Comment question time.

So I got my first ever comment on this blog asking if I compete on horseback and I realized that my last story really didn't expand past training.

Yeah, I compete, or at least used to before I moved to the city. I owned a couple of horses that ran the rodeo circuit when I was younger and were pretty successful, but mid-teens I made the (BIG) switch from rodeo to showjumping, because I was working on a farm that randomly bought a "Canadian Warmblood" (read: leggy draft-thoroughbred cross) showjumper and was like "hey, let's fix him up because he's broken and see if we can get some shows under him." And so I... learned. Quickly. Because they were paying me.

The thing about showjumping is that you don't have to jump well in order to compete. In the hunter circuit, form is super important, but in comparison even a lot of pro SJers just kinda hold on and go for it. So I got away with my sketchy jumping background (... uh... bareback jumping horses over stacked tree branches on a rodeo farm) for a bit before I switched jobs to a show horse farm (the place I met Mark!) where I got some proper coaching and got a little deeper into the SJ world.
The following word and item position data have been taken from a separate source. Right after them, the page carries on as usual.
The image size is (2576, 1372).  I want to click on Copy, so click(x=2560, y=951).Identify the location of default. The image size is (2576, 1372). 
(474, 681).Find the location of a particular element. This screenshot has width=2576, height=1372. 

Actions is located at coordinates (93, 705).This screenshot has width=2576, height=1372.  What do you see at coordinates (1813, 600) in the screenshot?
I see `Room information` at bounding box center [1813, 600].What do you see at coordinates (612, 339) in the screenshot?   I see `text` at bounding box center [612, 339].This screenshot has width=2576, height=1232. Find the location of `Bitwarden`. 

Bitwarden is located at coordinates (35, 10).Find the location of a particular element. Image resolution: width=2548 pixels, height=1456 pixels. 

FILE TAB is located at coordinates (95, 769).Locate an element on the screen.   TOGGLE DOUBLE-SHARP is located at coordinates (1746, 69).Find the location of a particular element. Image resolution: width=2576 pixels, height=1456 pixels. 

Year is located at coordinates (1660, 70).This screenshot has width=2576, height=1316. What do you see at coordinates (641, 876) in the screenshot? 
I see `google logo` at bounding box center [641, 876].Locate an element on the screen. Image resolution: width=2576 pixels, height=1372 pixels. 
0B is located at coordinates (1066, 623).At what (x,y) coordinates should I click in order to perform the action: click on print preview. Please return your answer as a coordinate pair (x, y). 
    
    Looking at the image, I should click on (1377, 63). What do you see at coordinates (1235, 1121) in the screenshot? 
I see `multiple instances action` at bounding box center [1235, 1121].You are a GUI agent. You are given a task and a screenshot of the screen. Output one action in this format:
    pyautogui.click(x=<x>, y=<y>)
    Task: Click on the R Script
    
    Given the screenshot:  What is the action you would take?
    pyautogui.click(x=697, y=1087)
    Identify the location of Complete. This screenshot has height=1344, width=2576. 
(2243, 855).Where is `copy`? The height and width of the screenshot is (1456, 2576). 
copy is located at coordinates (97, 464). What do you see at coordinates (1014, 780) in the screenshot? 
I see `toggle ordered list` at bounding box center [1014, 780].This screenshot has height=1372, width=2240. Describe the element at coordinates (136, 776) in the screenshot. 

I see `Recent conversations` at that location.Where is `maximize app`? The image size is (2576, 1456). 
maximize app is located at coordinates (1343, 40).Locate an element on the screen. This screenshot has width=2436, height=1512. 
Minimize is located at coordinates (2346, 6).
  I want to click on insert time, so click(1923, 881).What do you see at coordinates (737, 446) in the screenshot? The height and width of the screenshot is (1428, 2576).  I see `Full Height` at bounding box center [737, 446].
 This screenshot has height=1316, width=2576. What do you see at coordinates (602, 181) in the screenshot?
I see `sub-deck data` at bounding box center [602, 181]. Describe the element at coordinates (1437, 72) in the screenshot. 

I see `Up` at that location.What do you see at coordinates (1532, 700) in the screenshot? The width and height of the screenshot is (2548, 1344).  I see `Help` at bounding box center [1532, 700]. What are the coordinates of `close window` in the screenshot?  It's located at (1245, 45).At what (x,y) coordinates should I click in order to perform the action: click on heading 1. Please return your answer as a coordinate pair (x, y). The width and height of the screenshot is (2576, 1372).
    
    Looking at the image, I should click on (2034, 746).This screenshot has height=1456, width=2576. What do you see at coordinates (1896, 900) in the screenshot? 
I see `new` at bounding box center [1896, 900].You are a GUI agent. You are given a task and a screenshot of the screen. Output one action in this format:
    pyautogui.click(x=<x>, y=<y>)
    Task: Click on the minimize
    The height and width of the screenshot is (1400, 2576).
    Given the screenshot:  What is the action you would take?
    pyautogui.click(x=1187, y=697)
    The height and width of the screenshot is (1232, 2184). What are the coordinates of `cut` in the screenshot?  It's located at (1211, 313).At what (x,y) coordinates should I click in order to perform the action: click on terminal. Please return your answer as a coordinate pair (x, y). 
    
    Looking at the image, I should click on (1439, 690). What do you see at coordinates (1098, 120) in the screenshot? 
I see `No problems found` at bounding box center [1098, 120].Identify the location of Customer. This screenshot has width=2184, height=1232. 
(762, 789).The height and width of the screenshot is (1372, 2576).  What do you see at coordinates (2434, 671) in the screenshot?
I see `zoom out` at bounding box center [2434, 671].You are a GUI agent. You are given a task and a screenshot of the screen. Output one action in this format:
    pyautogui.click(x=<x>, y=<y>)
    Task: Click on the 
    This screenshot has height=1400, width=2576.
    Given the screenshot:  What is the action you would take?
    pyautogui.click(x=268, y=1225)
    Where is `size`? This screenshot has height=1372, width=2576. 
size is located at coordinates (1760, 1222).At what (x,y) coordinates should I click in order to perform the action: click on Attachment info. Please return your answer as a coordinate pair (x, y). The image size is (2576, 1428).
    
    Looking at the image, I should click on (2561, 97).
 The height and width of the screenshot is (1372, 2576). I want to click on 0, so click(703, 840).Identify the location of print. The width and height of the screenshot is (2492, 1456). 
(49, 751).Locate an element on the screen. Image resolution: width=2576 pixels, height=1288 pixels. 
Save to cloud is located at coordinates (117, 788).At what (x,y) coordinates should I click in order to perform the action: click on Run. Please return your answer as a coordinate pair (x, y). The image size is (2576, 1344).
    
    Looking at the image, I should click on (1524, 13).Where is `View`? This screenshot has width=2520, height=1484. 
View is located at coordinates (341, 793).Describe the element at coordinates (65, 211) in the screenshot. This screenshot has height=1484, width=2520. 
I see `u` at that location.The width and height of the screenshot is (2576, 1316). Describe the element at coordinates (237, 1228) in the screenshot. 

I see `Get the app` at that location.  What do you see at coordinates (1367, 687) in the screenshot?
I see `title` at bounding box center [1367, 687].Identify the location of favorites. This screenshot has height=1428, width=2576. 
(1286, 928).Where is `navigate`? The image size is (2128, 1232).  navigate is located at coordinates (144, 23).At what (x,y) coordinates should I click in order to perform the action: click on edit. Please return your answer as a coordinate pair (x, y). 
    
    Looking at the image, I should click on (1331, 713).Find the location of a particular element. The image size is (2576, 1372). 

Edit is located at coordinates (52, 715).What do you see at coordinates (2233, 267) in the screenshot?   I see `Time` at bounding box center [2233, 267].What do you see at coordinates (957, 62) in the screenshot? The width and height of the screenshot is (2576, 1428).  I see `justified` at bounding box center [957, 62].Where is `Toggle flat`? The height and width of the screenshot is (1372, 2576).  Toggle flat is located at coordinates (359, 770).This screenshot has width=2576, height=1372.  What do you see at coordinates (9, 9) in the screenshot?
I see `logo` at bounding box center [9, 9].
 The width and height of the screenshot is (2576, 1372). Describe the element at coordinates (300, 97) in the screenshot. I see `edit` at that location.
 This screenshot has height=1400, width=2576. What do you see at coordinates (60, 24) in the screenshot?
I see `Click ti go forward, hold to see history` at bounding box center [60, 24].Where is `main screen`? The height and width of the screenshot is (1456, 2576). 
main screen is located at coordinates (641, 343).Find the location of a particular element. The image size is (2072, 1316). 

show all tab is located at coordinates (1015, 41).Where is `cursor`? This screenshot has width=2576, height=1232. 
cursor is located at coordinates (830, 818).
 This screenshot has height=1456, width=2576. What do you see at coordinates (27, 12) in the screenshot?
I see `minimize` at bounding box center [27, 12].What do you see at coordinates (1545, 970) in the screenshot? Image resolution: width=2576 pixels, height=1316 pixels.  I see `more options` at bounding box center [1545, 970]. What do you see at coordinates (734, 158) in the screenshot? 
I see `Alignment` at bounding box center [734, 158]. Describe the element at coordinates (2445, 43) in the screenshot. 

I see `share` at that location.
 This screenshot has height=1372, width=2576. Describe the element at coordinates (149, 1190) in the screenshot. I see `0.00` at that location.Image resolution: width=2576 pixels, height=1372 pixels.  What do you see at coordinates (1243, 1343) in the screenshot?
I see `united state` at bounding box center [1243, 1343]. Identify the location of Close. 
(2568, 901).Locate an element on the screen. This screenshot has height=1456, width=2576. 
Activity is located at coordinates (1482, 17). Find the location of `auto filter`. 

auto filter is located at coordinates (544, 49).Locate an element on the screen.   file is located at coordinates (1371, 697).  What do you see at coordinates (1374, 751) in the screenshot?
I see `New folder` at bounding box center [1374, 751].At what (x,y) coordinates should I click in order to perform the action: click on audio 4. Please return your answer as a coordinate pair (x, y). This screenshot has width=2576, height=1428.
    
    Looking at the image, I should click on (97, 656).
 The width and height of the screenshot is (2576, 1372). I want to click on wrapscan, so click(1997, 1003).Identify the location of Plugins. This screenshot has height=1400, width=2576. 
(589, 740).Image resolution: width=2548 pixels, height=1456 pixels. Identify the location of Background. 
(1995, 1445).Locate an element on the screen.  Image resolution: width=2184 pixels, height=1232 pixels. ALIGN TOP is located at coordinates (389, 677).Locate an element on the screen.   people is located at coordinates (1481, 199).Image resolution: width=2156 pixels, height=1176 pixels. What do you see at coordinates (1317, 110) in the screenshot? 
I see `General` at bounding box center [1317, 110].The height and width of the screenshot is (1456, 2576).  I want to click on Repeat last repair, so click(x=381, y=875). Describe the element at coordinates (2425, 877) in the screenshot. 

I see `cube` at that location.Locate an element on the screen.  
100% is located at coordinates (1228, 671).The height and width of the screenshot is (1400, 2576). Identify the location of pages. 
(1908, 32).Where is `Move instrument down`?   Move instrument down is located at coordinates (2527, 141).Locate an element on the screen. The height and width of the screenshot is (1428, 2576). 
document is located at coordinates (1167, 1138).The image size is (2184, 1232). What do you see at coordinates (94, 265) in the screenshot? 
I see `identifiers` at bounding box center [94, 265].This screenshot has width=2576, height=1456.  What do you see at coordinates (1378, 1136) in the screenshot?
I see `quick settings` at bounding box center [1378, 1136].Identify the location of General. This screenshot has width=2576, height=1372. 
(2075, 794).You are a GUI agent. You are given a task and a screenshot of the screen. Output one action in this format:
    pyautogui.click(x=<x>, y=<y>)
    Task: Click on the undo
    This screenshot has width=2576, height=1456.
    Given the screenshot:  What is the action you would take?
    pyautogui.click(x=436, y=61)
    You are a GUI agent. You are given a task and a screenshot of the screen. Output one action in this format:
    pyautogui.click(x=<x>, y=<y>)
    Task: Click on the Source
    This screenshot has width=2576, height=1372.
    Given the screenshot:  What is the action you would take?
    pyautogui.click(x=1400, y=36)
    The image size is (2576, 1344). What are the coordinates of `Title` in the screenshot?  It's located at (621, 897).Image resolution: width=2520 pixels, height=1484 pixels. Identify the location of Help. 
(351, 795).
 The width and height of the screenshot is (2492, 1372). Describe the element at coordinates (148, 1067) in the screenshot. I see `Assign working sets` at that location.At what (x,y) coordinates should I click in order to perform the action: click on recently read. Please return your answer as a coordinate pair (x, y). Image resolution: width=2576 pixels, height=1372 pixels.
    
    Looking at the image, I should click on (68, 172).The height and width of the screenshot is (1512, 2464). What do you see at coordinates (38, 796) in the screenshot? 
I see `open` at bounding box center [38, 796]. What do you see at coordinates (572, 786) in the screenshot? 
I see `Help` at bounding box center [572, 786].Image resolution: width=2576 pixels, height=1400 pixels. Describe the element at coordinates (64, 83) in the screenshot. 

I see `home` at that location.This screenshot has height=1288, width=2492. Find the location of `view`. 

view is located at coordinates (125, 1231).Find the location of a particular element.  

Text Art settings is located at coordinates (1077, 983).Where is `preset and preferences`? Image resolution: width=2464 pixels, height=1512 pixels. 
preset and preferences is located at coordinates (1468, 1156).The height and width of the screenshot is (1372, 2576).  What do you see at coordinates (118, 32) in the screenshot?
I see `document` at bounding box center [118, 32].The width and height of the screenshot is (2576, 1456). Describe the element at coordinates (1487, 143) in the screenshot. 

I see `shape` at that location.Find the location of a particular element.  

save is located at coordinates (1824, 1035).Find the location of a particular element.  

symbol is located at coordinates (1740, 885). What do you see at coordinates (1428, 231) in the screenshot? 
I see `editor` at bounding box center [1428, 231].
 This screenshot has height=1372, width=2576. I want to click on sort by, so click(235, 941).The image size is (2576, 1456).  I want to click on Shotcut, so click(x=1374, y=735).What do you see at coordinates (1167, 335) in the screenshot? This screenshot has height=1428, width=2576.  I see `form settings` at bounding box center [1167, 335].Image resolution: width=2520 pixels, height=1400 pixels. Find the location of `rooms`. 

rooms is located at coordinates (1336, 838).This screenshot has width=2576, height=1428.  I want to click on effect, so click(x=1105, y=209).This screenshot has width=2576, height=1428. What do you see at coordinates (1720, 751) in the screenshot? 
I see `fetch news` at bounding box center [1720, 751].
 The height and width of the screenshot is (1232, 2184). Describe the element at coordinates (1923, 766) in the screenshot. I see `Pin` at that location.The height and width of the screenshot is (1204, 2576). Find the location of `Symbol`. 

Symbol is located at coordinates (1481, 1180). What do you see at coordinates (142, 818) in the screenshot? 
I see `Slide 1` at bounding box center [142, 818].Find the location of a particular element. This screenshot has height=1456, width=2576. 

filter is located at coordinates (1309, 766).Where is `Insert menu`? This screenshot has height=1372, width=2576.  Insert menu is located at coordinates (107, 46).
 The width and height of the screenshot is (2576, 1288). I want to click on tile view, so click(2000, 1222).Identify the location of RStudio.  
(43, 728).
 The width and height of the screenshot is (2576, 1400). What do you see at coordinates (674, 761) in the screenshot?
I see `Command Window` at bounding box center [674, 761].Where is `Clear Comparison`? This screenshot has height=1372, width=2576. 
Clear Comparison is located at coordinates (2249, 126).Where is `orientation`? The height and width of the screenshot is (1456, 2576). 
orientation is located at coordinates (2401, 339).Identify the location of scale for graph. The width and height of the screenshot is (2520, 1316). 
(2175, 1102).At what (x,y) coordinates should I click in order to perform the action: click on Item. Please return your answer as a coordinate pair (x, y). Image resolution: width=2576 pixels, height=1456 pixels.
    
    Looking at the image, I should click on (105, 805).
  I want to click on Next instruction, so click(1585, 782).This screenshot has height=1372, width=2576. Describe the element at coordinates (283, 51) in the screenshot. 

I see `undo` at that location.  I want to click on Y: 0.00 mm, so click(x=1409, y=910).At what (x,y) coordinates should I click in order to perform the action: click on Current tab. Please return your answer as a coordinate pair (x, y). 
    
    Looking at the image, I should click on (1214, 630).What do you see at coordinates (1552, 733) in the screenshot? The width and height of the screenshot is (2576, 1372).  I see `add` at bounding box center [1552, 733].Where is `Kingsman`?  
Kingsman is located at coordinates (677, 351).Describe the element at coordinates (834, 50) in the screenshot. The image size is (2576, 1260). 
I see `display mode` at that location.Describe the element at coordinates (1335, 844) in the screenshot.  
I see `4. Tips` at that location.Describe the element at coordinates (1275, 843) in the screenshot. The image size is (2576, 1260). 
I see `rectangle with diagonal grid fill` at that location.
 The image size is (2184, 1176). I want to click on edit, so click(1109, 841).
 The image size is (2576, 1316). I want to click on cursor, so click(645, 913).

I showed a bunch of SJ events, especially when Mark became a thing. I spent a lot of time with HIS showjumpers, and we did a bunch of traveling and showing with a couple of other riders. I never got very deep into showjumping. I competed a fair amount but got tired of the drama and judgement from the other competitors (I actually got called out by a girl once because the little buckle at the wrist of one of my gloves had snapped, and the strap was hanging. I was sitting on a $10k horse and she called me "practically poverty." And she was like, 19-20 years old. WTF lady!) so I haven't been doing as much lately. I still do the odd show when Mark comes around the province with some young horses who need some little shows.

Mark has since gone on to compete in the big names, though. He's competing in a lot of Grand Prix shows and has ridden alongside some pretty big name people. I just never followed. Didn't have the passion I guess.

Like I said though, still enjoy the odd show and I LOVE jumping... just not competitively.



EDIT:

I'm not lying about the pros and bad jumping.

You Google "showjumping" and you get stuff like this, which is just bad jumping form:





Whereas you also get people like this, which is good jumping form:




But you have to search specific people... that happens to be one of my favorite competitors ever, Eric Lamaze. Gorgeous form and great communication with his animals.